* _REQUIRED ACTION_
A verbatim reproduction of all the entries is needed.

* _STUDY MATERIAL_
============================================================

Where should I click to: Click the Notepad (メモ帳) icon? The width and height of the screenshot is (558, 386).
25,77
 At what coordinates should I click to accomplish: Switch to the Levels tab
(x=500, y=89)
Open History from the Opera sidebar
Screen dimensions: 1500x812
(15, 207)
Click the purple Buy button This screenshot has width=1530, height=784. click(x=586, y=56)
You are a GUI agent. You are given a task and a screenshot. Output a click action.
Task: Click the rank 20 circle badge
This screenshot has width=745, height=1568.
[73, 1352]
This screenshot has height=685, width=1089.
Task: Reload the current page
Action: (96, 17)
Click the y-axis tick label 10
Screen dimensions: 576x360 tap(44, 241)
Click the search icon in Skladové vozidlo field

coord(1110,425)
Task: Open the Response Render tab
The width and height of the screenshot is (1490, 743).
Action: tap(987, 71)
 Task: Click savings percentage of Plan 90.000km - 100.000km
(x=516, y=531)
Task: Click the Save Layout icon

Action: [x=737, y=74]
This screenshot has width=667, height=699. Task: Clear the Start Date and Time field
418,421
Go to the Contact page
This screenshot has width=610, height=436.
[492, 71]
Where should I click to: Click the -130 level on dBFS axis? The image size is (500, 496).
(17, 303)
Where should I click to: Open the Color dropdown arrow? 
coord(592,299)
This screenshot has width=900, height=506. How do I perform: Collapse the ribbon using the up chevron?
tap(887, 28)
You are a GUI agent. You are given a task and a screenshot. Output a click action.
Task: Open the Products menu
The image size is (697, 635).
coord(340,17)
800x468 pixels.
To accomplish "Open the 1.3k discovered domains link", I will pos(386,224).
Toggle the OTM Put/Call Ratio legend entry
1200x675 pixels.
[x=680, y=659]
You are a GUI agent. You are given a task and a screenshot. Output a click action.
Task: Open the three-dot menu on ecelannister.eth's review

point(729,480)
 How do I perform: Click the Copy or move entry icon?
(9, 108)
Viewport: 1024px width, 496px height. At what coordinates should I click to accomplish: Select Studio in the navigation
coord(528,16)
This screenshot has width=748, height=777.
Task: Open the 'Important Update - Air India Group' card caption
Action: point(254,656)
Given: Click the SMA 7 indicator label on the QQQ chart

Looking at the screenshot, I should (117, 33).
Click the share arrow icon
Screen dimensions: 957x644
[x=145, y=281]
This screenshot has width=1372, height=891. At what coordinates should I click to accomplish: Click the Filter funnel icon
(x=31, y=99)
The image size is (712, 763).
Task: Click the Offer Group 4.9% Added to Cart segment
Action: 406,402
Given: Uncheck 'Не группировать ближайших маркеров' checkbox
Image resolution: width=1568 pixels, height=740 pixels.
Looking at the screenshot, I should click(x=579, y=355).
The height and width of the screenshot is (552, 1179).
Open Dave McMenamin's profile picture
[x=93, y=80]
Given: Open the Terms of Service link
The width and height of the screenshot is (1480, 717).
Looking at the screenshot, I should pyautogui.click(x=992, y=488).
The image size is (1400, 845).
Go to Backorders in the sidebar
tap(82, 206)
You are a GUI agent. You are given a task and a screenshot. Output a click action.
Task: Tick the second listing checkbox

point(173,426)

============================================================

* _SOLUTION TO THE PROBLEM_
Where should I click to: Click the Notepad (メモ帳) icon? The width and height of the screenshot is (558, 386).
25,77
 At what coordinates should I click to accomplish: Switch to the Levels tab
(x=500, y=89)
Open History from the Opera sidebar
Screen dimensions: 1500x812
(15, 207)
Click the purple Buy button This screenshot has width=1530, height=784. click(x=586, y=56)
You are a GUI agent. You are given a task and a screenshot. Output a click action.
Task: Click the rank 20 circle badge
This screenshot has width=745, height=1568.
[73, 1352]
This screenshot has height=685, width=1089.
Task: Reload the current page
Action: (96, 17)
Click the y-axis tick label 10
Screen dimensions: 576x360 tap(44, 241)
Click the search icon in Skladové vozidlo field

coord(1110,425)
Task: Open the Response Render tab
The width and height of the screenshot is (1490, 743).
Action: tap(987, 71)
 Task: Click savings percentage of Plan 90.000km - 100.000km
(x=516, y=531)
Task: Click the Save Layout icon

Action: [x=737, y=74]
This screenshot has width=667, height=699. Task: Clear the Start Date and Time field
418,421
Go to the Contact page
This screenshot has width=610, height=436.
[492, 71]
Where should I click to: Click the -130 level on dBFS axis? The image size is (500, 496).
(17, 303)
Where should I click to: Open the Color dropdown arrow? 
coord(592,299)
This screenshot has width=900, height=506. How do I perform: Collapse the ribbon using the up chevron?
tap(887, 28)
You are a GUI agent. You are given a task and a screenshot. Output a click action.
Task: Open the Products menu
The image size is (697, 635).
coord(340,17)
800x468 pixels.
To accomplish "Open the 1.3k discovered domains link", I will pos(386,224).
Toggle the OTM Put/Call Ratio legend entry
1200x675 pixels.
[x=680, y=659]
You are a GUI agent. You are given a task and a screenshot. Output a click action.
Task: Open the three-dot menu on ecelannister.eth's review

point(729,480)
 How do I perform: Click the Copy or move entry icon?
(9, 108)
Viewport: 1024px width, 496px height. At what coordinates should I click to accomplish: Select Studio in the navigation
coord(528,16)
This screenshot has width=748, height=777.
Task: Open the 'Important Update - Air India Group' card caption
Action: point(254,656)
Given: Click the SMA 7 indicator label on the QQQ chart

Looking at the screenshot, I should (117, 33).
Click the share arrow icon
Screen dimensions: 957x644
[x=145, y=281]
This screenshot has width=1372, height=891. At what coordinates should I click to accomplish: Click the Filter funnel icon
(x=31, y=99)
The image size is (712, 763).
Task: Click the Offer Group 4.9% Added to Cart segment
Action: 406,402
Given: Uncheck 'Не группировать ближайших маркеров' checkbox
Image resolution: width=1568 pixels, height=740 pixels.
Looking at the screenshot, I should click(x=579, y=355).
The height and width of the screenshot is (552, 1179).
Open Dave McMenamin's profile picture
[x=93, y=80]
Given: Open the Terms of Service link
The width and height of the screenshot is (1480, 717).
Looking at the screenshot, I should pyautogui.click(x=992, y=488).
The image size is (1400, 845).
Go to Backorders in the sidebar
tap(82, 206)
You are a GUI agent. You are given a task and a screenshot. Output a click action.
Task: Tick the second listing checkbox

point(173,426)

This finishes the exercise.